Direct market access


Direct market access is a term used in financial markets to describe electronic trading facilities that give investors wishing to trade in financial instruments a way to interact with the order book of an exchange. Normally, trading on the order book is restricted to broker-dealers and market making firms that are members of the exchange. Using DMA, investment companies and other private traders use the information technology infrastructure of sell side firms such as investment banks and the market access that those firms possess, but control the way a trading transaction is managed themselves rather than passing the order over to the broker's own in-house traders for execution. Today, DMA is often combined with algorithmic trading giving access to many different trading strategies. Certain forms of DMA, most notably "sponsored access", have raised substantial regulatory concerns because of the possibility of a malfunction by an investor to cause widespread market disruption.

History

As financial markets moved on from traditional open outcry trading on exchange trading floors towards decentralised electronic, screen-based trading and information technology improved, the opportunity for investors and other buy side traders to trade for themselves rather than handing orders over to brokers for execution began to emerge. The implementation of the FIX protocol gave market participants the ability to route orders electronically to execution desks. Advances in the technology enabled more detailed instructions to be submitted electronically with the underlying order.
The logical conclusion to this, enabling investors to work their own orders directly on the order book without recourse to market makers, was first facilitated by electronic communication networks such as Instinet. Recognising the threat to their own businesses, investment banks began acquiring these companies and developing their own DMA technologies. Most major sell-side brokers now provide DMA services to their clients alongside their traditional 'worked' orders and algorithmic trading solutions giving access to many different trading strategies.

Benefits

There are several motivations for why a trader may choose to use DMA rather than alternative forms of order placement:
Advanced trading platforms and market gateways are essential to the practice of high-frequency trading.
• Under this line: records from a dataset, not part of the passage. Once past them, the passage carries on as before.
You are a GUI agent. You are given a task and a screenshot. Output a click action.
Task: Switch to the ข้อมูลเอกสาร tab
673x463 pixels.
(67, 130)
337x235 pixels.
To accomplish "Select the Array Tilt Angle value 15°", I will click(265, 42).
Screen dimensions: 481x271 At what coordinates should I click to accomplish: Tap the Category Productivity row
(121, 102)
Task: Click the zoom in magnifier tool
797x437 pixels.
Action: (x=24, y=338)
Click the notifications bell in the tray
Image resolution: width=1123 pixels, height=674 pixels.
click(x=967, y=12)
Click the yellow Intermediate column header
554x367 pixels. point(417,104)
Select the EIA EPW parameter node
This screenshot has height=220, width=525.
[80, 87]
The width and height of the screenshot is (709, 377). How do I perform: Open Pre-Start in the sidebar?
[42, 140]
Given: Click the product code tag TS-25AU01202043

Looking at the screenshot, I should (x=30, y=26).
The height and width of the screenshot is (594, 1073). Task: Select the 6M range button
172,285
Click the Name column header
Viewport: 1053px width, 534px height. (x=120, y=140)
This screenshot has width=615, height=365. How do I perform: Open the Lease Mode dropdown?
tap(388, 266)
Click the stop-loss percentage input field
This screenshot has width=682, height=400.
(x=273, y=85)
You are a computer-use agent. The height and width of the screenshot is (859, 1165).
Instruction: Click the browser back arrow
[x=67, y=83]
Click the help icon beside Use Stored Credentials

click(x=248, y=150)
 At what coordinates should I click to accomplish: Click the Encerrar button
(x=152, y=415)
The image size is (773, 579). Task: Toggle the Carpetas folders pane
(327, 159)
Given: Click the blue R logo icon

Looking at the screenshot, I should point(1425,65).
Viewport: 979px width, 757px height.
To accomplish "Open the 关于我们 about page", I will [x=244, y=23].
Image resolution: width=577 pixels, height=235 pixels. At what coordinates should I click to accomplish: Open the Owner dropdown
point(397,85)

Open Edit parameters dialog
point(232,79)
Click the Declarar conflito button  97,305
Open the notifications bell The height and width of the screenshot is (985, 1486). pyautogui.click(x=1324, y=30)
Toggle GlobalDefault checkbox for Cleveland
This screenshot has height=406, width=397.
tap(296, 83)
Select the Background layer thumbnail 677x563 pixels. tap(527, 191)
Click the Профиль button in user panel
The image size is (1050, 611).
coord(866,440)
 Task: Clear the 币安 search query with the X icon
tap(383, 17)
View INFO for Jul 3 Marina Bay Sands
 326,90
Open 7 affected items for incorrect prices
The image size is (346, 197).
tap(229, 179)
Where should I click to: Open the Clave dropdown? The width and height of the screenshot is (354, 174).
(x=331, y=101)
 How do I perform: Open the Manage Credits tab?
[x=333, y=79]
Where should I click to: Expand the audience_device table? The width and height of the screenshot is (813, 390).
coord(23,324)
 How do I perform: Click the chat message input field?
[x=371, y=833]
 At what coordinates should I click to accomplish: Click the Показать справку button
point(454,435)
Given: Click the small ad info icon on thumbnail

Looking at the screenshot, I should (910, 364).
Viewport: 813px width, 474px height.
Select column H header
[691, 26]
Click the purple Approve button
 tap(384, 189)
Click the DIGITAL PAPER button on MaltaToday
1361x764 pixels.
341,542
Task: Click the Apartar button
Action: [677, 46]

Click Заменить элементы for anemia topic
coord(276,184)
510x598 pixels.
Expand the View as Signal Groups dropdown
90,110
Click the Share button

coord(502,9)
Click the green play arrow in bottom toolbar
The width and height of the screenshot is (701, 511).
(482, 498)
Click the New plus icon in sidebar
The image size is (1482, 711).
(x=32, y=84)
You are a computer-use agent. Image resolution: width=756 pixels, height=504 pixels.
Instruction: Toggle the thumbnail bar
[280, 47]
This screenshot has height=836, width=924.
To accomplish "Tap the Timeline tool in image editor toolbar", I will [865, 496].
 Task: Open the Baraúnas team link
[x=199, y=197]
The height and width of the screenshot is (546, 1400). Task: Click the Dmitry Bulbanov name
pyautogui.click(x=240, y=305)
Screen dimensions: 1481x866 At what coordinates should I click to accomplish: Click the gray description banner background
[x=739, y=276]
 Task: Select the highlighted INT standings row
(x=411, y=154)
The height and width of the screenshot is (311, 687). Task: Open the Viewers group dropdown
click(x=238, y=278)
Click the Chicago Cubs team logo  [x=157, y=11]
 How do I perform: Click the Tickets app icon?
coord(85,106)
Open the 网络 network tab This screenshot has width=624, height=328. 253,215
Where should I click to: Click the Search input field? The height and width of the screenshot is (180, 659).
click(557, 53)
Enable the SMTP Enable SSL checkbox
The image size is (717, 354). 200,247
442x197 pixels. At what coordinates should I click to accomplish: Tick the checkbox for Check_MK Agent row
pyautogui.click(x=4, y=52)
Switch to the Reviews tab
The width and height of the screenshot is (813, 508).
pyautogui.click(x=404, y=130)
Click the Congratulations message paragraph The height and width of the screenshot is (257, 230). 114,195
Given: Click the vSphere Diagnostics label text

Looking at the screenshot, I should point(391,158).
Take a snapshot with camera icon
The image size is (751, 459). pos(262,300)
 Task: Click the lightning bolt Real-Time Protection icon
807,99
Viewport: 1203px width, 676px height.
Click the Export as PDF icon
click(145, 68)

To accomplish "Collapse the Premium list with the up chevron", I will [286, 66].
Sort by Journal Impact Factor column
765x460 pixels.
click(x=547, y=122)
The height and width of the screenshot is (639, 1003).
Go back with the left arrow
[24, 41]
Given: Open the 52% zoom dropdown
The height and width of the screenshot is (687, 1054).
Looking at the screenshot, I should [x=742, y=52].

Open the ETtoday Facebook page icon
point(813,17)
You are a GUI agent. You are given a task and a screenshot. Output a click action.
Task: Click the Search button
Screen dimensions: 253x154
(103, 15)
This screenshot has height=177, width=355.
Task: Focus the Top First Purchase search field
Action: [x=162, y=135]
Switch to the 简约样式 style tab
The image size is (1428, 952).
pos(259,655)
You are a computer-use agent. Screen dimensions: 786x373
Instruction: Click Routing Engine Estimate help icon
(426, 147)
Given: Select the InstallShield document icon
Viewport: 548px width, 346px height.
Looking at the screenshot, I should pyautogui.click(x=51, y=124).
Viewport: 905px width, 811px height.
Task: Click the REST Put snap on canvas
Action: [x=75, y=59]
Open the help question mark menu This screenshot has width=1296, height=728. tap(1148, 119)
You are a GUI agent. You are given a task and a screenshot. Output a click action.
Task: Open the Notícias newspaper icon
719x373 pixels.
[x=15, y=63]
Order flow can be routed directly to the line handler where it undergoes a strict set of Risk Filters before hitting the execution venue. Typically, ULLDMA systems built specifically for HFT can currently handle high amounts of volume and incur no delay greater than 500 microseconds. One area in which low-latency systems can contribute to best execution is with functionality such as direct strategy access and Smart Order Router.

Foreign exchange direct market access

Foreign exchange direct market access refers to electronic facilities that match foreign exchange orders from individual investors and buy-side firms with bank market maker prices. FX DMA infrastructures, provided by independent FX agency desks, consist of a front-end, API or FIX trading interfaces that disseminate price and available quantity data from multiple bank contributors and enables buy-side traders, both institutions in the interbank market and individuals trading retail forex in a low latency environment.